In a proceeding pursuant to Mental Hygiene Law article 10 for the civil management of Robert F., a sex offender allegedly requiring civil management, Robert F. appeals from (1) an order of the Supreme Court, Kings County (Garnett, J.), dated June 1, 2012, which, upon a finding, made after a jury trial, that he suffers from a mental abnormality as defined in Mental Hygiene Law § 10.03(i), and upon a determination, made after a dispositional hearing, that he is a dangerous sex offender requiring civil confinement, in effect, granted the petition and directed that he be committed to a secure treatment facility for care, treatment, and control until such time as he no longer requires confinement, and (2) a resettled order of the same court dated June 11, 2012, granting the same relief.
ORDERED that the appeal from the order dated June 1, 2012, is dismissed, without costs or disbursements, as that order was superseded by the resettled order dated June 11, 2012; and it is further,
ORDERED that the resettled order dated June 11, 2012, is affirmed, without costs or disbursements.
The appellant, born in 1957, is a recidivist sex offender with multiple sexual offenses and related criminal convictions stretching back nearly 40 years. In May 2005, the appellant was sentenced to a five-year term of imprisonment on his latest conviction of sexual abuse in the first degree. The instant proceeding was commenced in May 2009. After a trial, a jury found that the appellant suffers from a mental abnormality (see Mental Hygiene Law § 10.03 [i] ).

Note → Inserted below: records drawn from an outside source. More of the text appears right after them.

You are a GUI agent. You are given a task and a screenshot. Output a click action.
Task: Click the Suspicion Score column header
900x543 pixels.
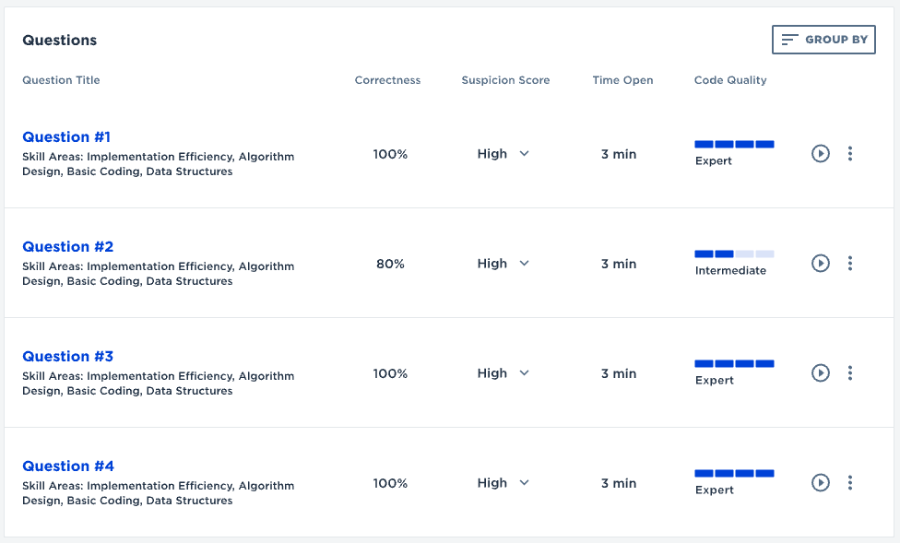pyautogui.click(x=505, y=80)
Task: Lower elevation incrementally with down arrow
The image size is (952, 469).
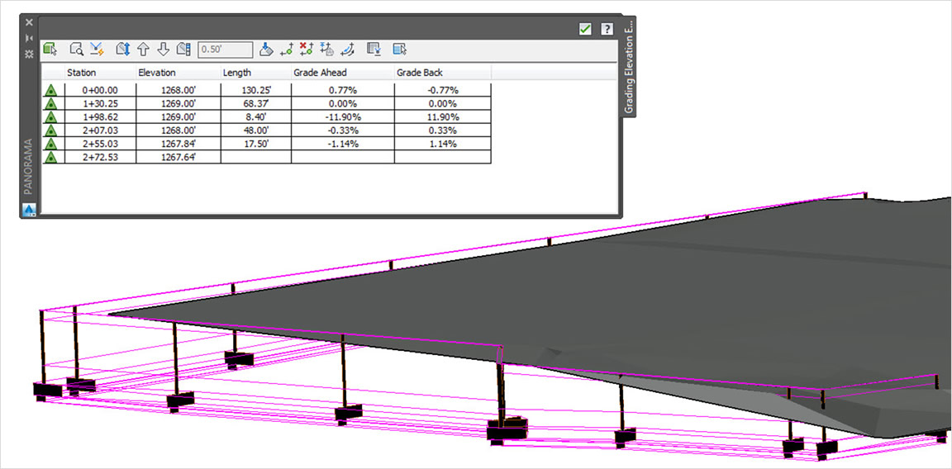Action: tap(163, 50)
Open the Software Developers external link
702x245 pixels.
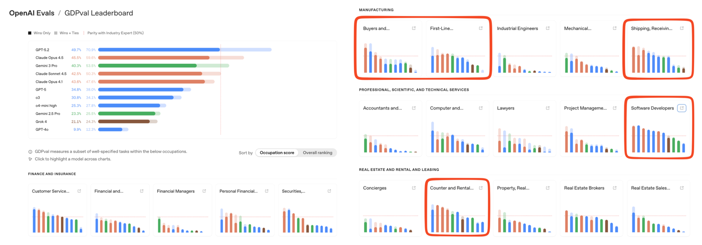coord(682,108)
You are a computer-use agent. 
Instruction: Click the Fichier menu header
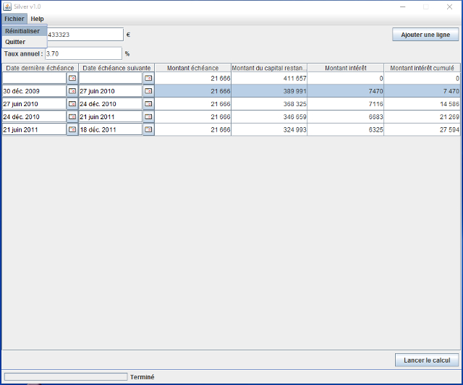click(x=14, y=19)
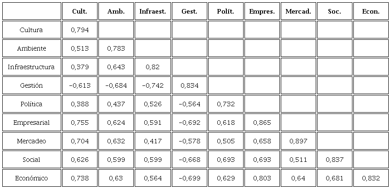The image size is (391, 189).
Task: Select the cell showing 0,803
Action: [262, 178]
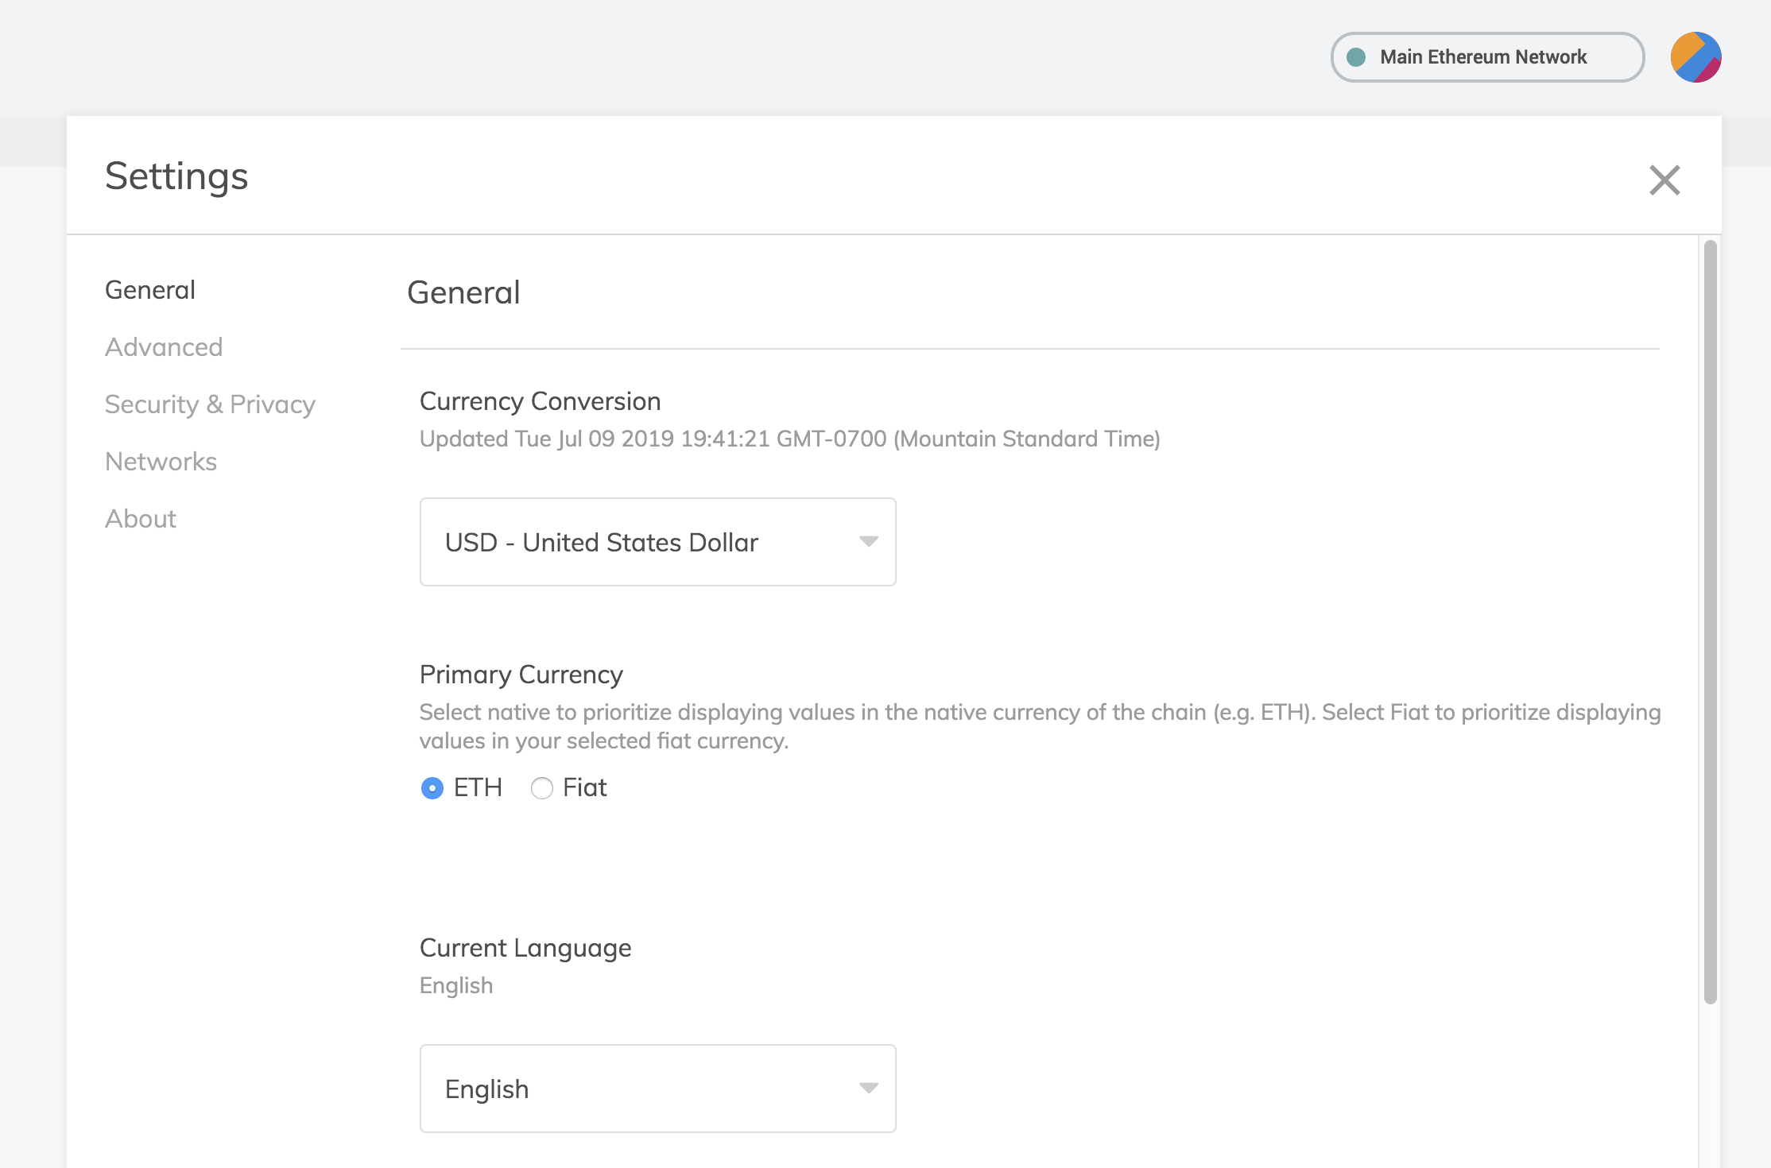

The matter proceeded to a dispositional hearing without a jury. At that hearing, the appellant disclosed that the victim of a 1974 rape of which he was convicted had been a stranger. Over the appellant's objection, the State was permitted to recall its expert witness to testify by live video that she would have increased her assessment of the appellant's recidivism risk score by one point had she been aware of that fact concerning the 1974 rape when she performed her analysis. Following the hearing, the appellant was confined to a secure treatment facility.
The appellant does not challenge the jury's finding that he suffers from a mental abnormality. Rather, he argues that the dispositional order should be vacated because the Supreme Court erred in permitting the State to recall its expert witness to offer additional testimony after the appellant presented his defense, and by admitting the expert testimony by live video.
Contrary to the appellant's contention, the hearing court did not improvidently exercise its discretion in permitting the State to present limited additional testimony from its expert at the dispositional hearing (see CPLR 4011; Feldsberg v. Nitschke, 49 N.Y.2d 636, 643–644; Bennett v. Henry, 39 AD3d 575, 576; Atlas Refrigeration–Air Conditioning, Inc. v. Lo Pinto, 33 AD3d 639, 640; Kay Found. v. S & F Towing Serv. of Staten Is., Inc., 31 AD3d 499, 501; Frazier v. Campbell, 246 A.D.2d 509).
Further, in the absence of an explicit prohibition, the trial court has the discretion to utilize live video testimony pursuant to its inherent power to employ innovative procedures where “necessary to carry into effect the powers and jurisdiction possessed by it” (Judiciary Law § 2–b; see People v. Wrotten, 14 NY3d 33, 37–38, cert denied ––– U.S. ––––, 130 S Ct 2520  ). The limited use of that power in the instant case was not an improvident exercise of discretion. In addition, it did not violate any constitutional right of the defendant (see People v. Beltran, 110 AD3d 153, 161), especially since the proceeding was civil in nature (see Matter of State of New York v. Floyd Y., 22 NY3d 95, 2013 N.Y. Slip Op 07653  ).